На низкой платформе стояло несколько командиров во главе с полковником и еще трое скучных красноармейцев, один из которых был ординарцем, а двое из хозроты. Павел помог перетащить два ящика и тяжелый деревянный чемодан (аж рука отрывалась, когда волок его) в выделенные комнатушки временного штаба.
О той жизни на обледенелом заводе, с «буржуйками» и черной копотью от угля и хилых поленьев в памяти Тарасова почти ничего не осталось. Дважды ездили на машине и один раз на промерзшей электричке, используемой здесь только военными, вглубь территории. Один раз попали в засаду. Из леса, не густого, серого, заснеженного вырвался небольшой отряд финнов на лыжах. Батальон, в который зачем-то ездил полковник, залег в снег. Финны стреляли не пачками, как наши, а выборочно, одиночными выстрелами.

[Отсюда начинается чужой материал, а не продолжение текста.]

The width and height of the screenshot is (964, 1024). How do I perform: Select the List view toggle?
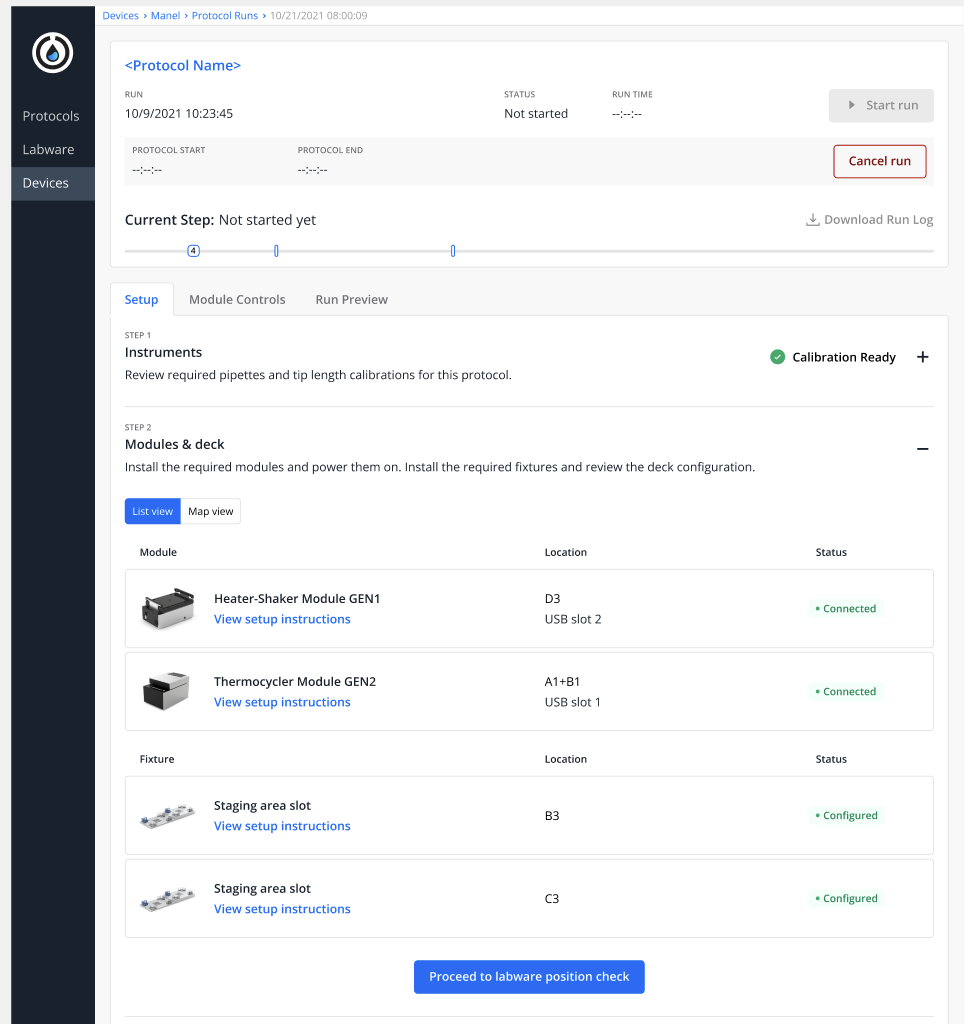click(152, 511)
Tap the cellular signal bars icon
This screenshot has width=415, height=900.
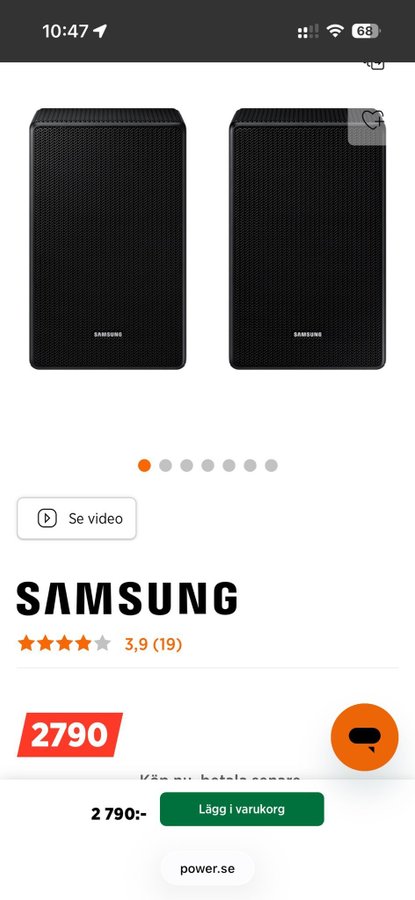(x=308, y=31)
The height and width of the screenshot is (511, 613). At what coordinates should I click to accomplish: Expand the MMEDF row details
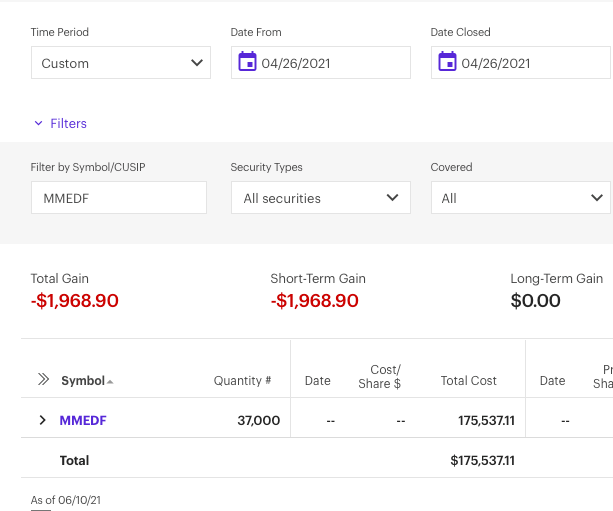(42, 420)
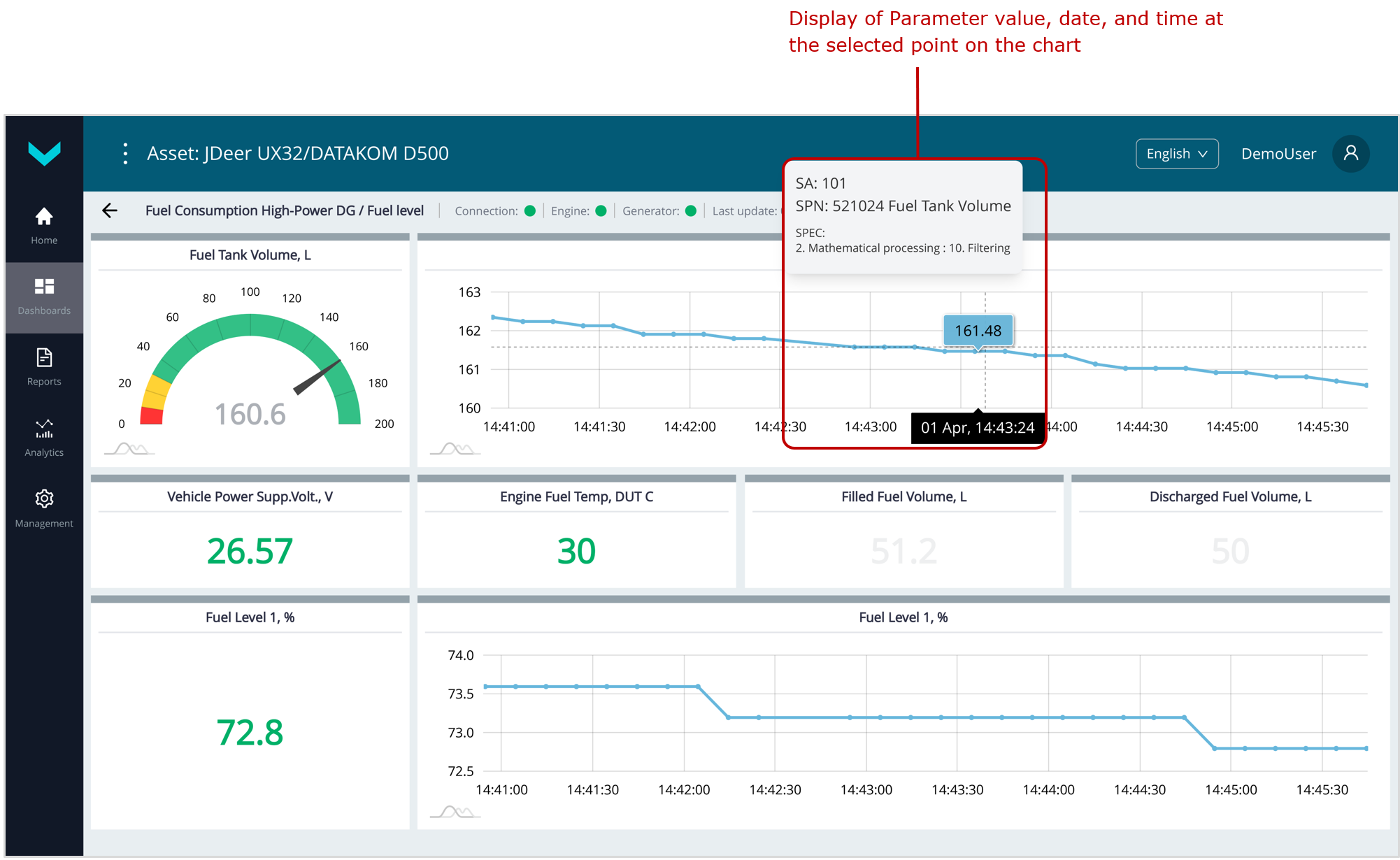Click the Vehicle Power Supp.Volt. value 26.57

click(250, 551)
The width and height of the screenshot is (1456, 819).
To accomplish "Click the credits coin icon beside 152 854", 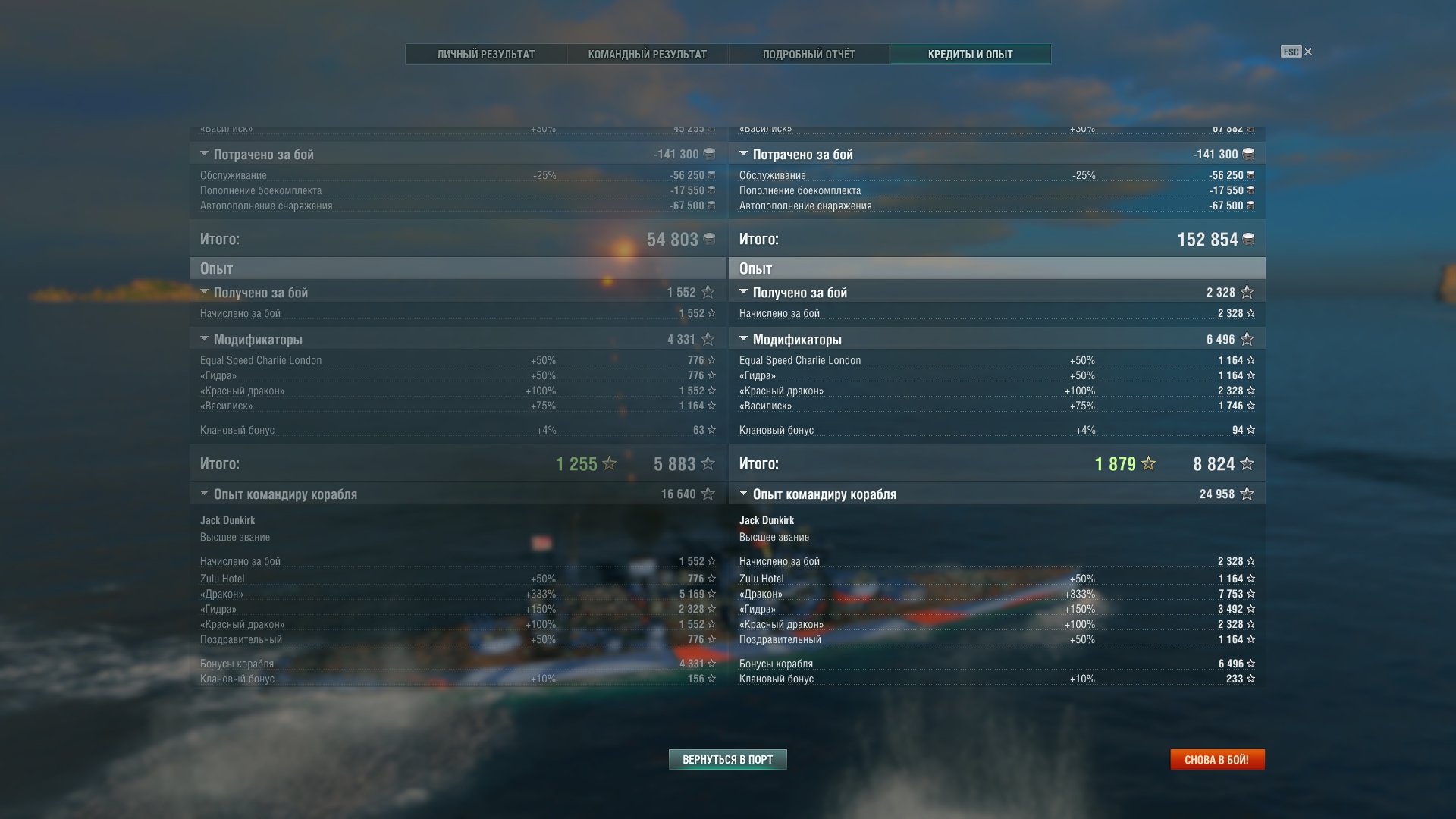I will [x=1248, y=239].
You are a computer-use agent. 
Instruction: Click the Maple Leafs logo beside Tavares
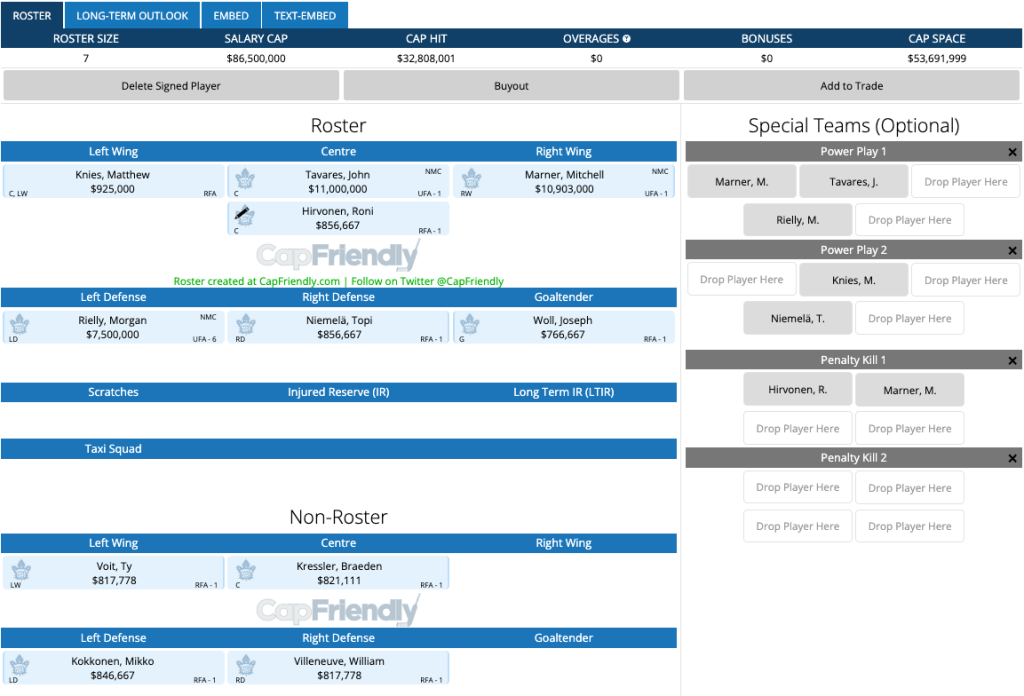(x=244, y=182)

Без промаха! Одного из командиров из буденовского эшелона убили, а второго ранили в шею. Он умер позже в Ленинграде, пуля перебила ему какой-то нерв. В том же бою погибло семеро красноармейцев. Их постреляли прямо в снегу, с небольшой сопки. Били прицельно, ловко, сразу насмерть. Каждому пуля попала в голову, чаще даже в темя. Из финнов убито было лишь двое: огромные, светловолосые парни, с полными, румяными лицами. На ослепительно белом снегу их алые физиономии были так видны, будто кто-то не загасил костер. Финны ушли, забрав их лыжи и винтовки. Даже ножей не оставили. Здесь их называли «пуукко». Добыть такое оружие среди русских считалось куда большей удачей, чем даже винтовка. Самих же застреленных забрать не сумели – уж больно были тяжелы.
– Вот так! – вздыхал Глеб Игоревич, – Воюй с ними! А вы говорите, там самураи. А здесь кто? Чудные охотники, на лыжах лучше, чем на ногах стоят, и стреляют как боги. Один за десятерых. Тут можно так целую армию на снегу оставить. Впрочем, они ведь за свою землю воюют. Их можно понять…
Павел удивлялся этим словам. Их можно понять. А нас? Нас нельзя? Он-то считал, что это и есть русская земля. Павел думал, что раз Ленинград рядом, то границу надо бы отогнать подальше, а финны – так это те же белые, те же враги! У них и фельдмаршал Маннергейм настоящий барон. Он еще царю служил. Как же их понимать? И как же понимать полковника?
А Глеб Игоревич говорил, будто себе под нос:
– Барон стратег. Он себя и в японскую кампанию показал… А уж как в Мировую! Такие на вес золота…! С такими дружить надо, а не стреляться.
– А вы его знали? – удивился Павел, немного рассерженный на полковника за такую похвалу врагу, тем более, только что унесли раненых и убитых.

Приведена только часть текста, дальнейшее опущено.